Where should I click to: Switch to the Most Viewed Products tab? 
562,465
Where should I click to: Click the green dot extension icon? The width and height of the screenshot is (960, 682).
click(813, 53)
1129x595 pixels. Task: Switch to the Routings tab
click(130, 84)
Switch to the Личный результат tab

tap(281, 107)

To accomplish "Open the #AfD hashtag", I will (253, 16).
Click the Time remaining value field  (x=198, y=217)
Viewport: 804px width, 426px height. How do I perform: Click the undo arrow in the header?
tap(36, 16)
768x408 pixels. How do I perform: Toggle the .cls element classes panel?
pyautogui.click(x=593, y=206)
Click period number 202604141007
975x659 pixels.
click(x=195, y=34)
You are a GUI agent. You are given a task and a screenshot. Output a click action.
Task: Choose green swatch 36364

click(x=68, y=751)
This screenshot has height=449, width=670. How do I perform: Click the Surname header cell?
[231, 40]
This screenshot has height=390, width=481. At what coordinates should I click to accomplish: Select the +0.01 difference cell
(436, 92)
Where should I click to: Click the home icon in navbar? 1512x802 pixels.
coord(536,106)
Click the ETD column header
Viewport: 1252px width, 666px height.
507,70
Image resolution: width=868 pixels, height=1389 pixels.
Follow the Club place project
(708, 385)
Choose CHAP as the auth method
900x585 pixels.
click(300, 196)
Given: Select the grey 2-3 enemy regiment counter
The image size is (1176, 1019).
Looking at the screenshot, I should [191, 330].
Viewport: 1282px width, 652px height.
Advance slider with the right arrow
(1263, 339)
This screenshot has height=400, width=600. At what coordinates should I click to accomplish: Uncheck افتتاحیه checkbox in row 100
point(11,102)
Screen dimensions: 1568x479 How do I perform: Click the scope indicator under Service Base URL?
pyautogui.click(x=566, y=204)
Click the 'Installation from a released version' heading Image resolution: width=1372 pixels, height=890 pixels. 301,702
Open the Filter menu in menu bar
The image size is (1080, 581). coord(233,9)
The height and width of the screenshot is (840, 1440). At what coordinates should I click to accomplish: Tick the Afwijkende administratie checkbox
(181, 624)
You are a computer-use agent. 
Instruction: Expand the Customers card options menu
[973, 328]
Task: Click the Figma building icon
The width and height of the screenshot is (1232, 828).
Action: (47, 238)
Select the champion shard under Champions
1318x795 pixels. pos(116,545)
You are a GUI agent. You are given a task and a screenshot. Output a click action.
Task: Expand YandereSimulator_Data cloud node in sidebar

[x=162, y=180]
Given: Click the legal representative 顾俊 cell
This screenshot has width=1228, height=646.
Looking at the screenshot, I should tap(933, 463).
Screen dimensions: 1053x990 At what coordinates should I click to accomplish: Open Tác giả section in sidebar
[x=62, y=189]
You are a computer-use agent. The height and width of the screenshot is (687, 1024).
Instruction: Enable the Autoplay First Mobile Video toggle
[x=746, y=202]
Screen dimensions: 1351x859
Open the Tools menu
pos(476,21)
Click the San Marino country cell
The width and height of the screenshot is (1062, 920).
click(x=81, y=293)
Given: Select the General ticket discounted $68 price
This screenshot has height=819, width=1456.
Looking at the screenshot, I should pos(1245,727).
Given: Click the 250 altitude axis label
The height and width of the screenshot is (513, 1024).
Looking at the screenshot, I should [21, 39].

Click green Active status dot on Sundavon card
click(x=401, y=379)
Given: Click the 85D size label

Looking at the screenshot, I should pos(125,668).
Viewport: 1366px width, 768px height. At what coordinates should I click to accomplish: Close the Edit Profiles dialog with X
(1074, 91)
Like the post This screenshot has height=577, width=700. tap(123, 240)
**********
# Assignment
Each line above is to be set down again verbatim.

# Finished task
Where should I click to: Switch to the Most Viewed Products tab? 
562,465
Where should I click to: Click the green dot extension icon? The width and height of the screenshot is (960, 682).
click(813, 53)
1129x595 pixels. Task: Switch to the Routings tab
click(130, 84)
Switch to the Личный результат tab

tap(281, 107)

To accomplish "Open the #AfD hashtag", I will (253, 16).
Click the Time remaining value field  (x=198, y=217)
Viewport: 804px width, 426px height. How do I perform: Click the undo arrow in the header?
tap(36, 16)
768x408 pixels. How do I perform: Toggle the .cls element classes panel?
pyautogui.click(x=593, y=206)
Click period number 202604141007
975x659 pixels.
click(x=195, y=34)
You are a GUI agent. You are given a task and a screenshot. Output a click action.
Task: Choose green swatch 36364

click(x=68, y=751)
This screenshot has height=449, width=670. How do I perform: Click the Surname header cell?
[231, 40]
This screenshot has height=390, width=481. At what coordinates should I click to accomplish: Select the +0.01 difference cell
(436, 92)
Where should I click to: Click the home icon in navbar? 1512x802 pixels.
coord(536,106)
Click the ETD column header
Viewport: 1252px width, 666px height.
507,70
Image resolution: width=868 pixels, height=1389 pixels.
Follow the Club place project
(708, 385)
Choose CHAP as the auth method
900x585 pixels.
click(300, 196)
Given: Select the grey 2-3 enemy regiment counter
The image size is (1176, 1019).
Looking at the screenshot, I should [191, 330].
Viewport: 1282px width, 652px height.
Advance slider with the right arrow
(1263, 339)
This screenshot has height=400, width=600. At what coordinates should I click to accomplish: Uncheck افتتاحیه checkbox in row 100
point(11,102)
Screen dimensions: 1568x479 How do I perform: Click the scope indicator under Service Base URL?
pyautogui.click(x=566, y=204)
Click the 'Installation from a released version' heading Image resolution: width=1372 pixels, height=890 pixels. 301,702
Open the Filter menu in menu bar
The image size is (1080, 581). coord(233,9)
The height and width of the screenshot is (840, 1440). At what coordinates should I click to accomplish: Tick the Afwijkende administratie checkbox
(181, 624)
You are a computer-use agent. 
Instruction: Expand the Customers card options menu
[973, 328]
Task: Click the Figma building icon
The width and height of the screenshot is (1232, 828).
Action: (47, 238)
Select the champion shard under Champions
1318x795 pixels. pos(116,545)
You are a GUI agent. You are given a task and a screenshot. Output a click action.
Task: Expand YandereSimulator_Data cloud node in sidebar

[x=162, y=180]
Given: Click the legal representative 顾俊 cell
This screenshot has width=1228, height=646.
Looking at the screenshot, I should tap(933, 463).
Screen dimensions: 1053x990 At what coordinates should I click to accomplish: Open Tác giả section in sidebar
[x=62, y=189]
You are a computer-use agent. The height and width of the screenshot is (687, 1024).
Instruction: Enable the Autoplay First Mobile Video toggle
[x=746, y=202]
Screen dimensions: 1351x859
Open the Tools menu
pos(476,21)
Click the San Marino country cell
The width and height of the screenshot is (1062, 920).
click(x=81, y=293)
Given: Select the General ticket discounted $68 price
This screenshot has height=819, width=1456.
Looking at the screenshot, I should pos(1245,727).
Given: Click the 250 altitude axis label
The height and width of the screenshot is (513, 1024).
Looking at the screenshot, I should [21, 39].

Click green Active status dot on Sundavon card
click(x=401, y=379)
Given: Click the 85D size label

Looking at the screenshot, I should pos(125,668).
Viewport: 1366px width, 768px height. At what coordinates should I click to accomplish: Close the Edit Profiles dialog with X
(1074, 91)
Like the post This screenshot has height=577, width=700. tap(123, 240)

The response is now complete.